C’est bien entendu une moyenne. Mais le contexte de crise que nous connaissons actuellement est de nature à accroître la sensibilité des personnes aux situations tendues et à amplifier leurs réactions, qu’il s’agisse de managers, de collaborateurs, de clients …

Le modèle DCM (Dynamic Conflict Management) a été développé aux USA par Craig Runde. Il permet d’identifier chez une personne les situations susceptibles de créer de fortes tensions, ainsi que les réponses comportementales qu’elle met habituellement en oeuvre dans ces situations. Le modèle identifie deux familles de réponses : celles qui sont de nature à apaiser durablement les tensions et produire des solutions innovantes, et celles qui sont de nature à endommager la relation aux autres et à soi-même.
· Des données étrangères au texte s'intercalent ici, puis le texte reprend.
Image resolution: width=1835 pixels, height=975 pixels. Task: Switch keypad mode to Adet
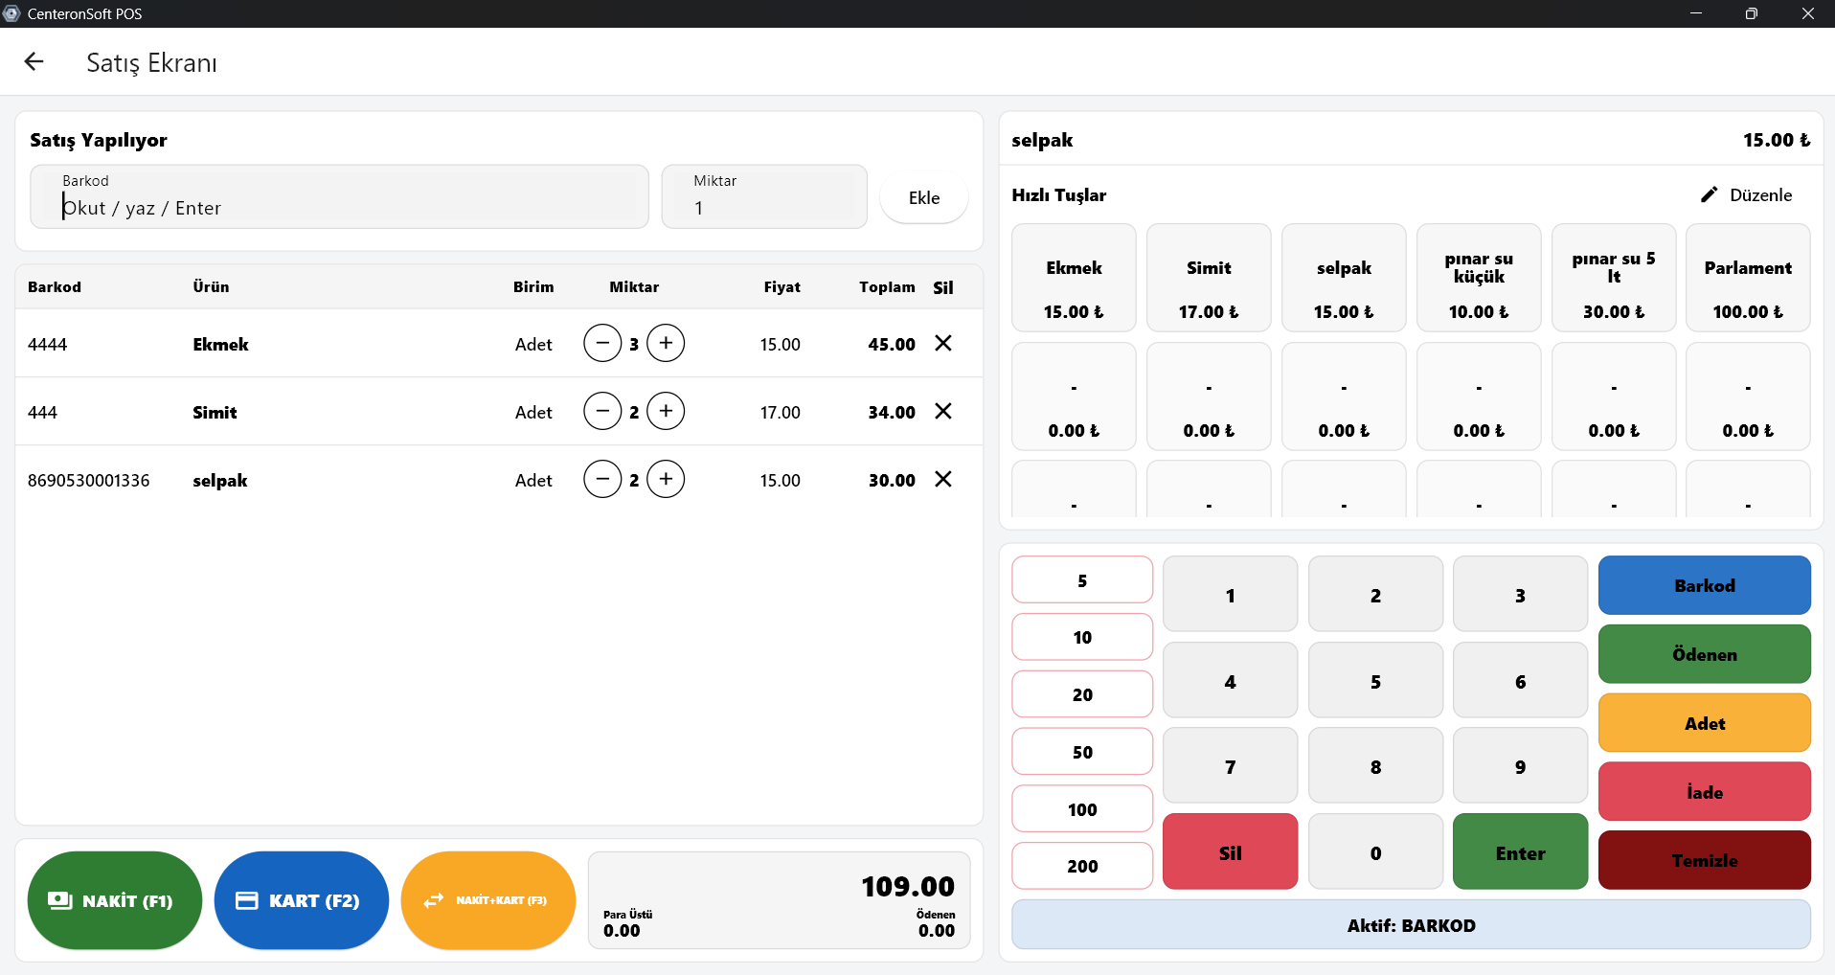click(x=1704, y=723)
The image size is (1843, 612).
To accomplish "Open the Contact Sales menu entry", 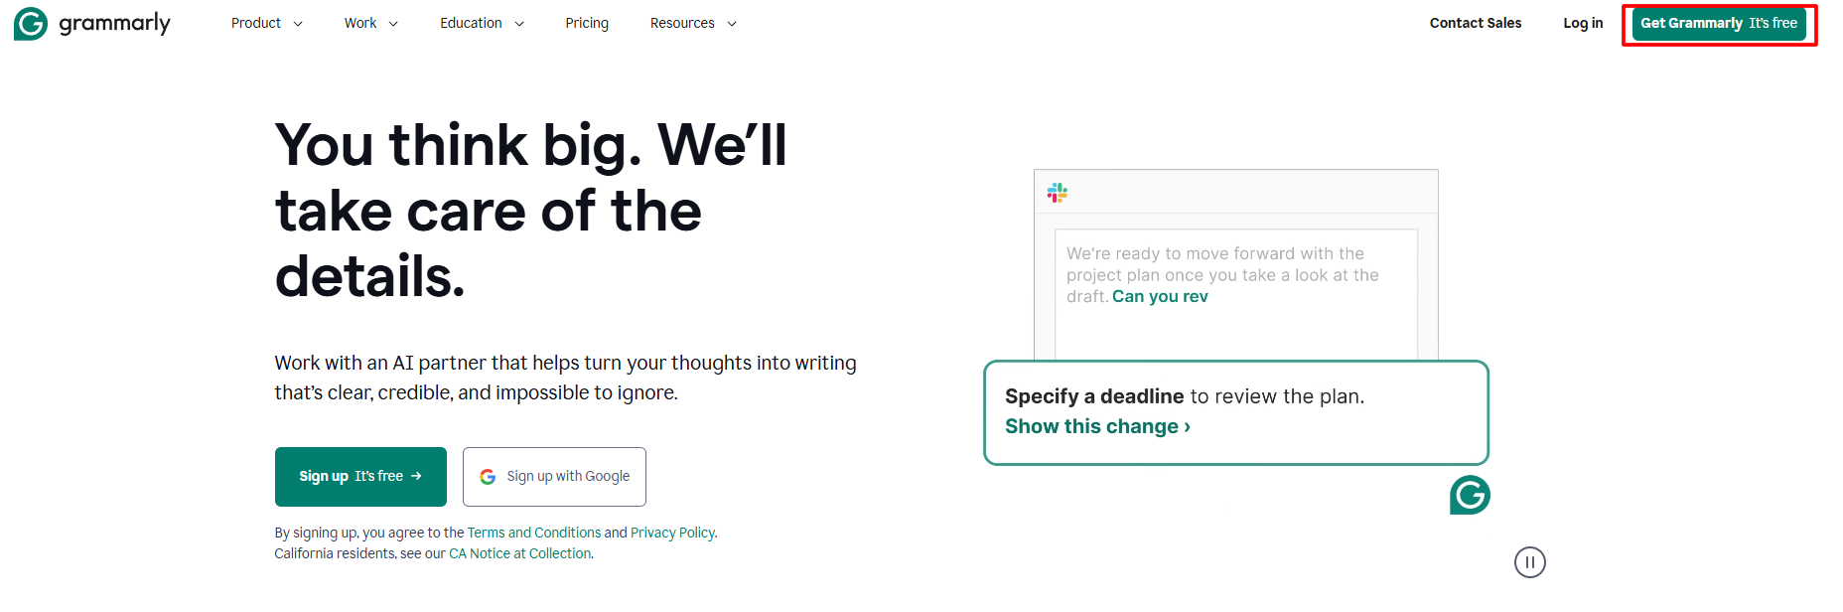I will (1476, 23).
Pour relever les immenses défis économiques et sociaux qui se présentent, il est essentiel de se préoccuper dès aujourd’hui d’améliorer l’efficacité des comportements au sein des organisations, avec un double objectif de gain de temps (rappelez-vous, 40% …) et de fluidité dans le fonctionnement des équipes. Or, une équipe qui connaît les points sensibles de ses membres et qui a pris conscience de la façon dont chacun réagit aux tensions, est une équipe qui mûrit et développe sa performance.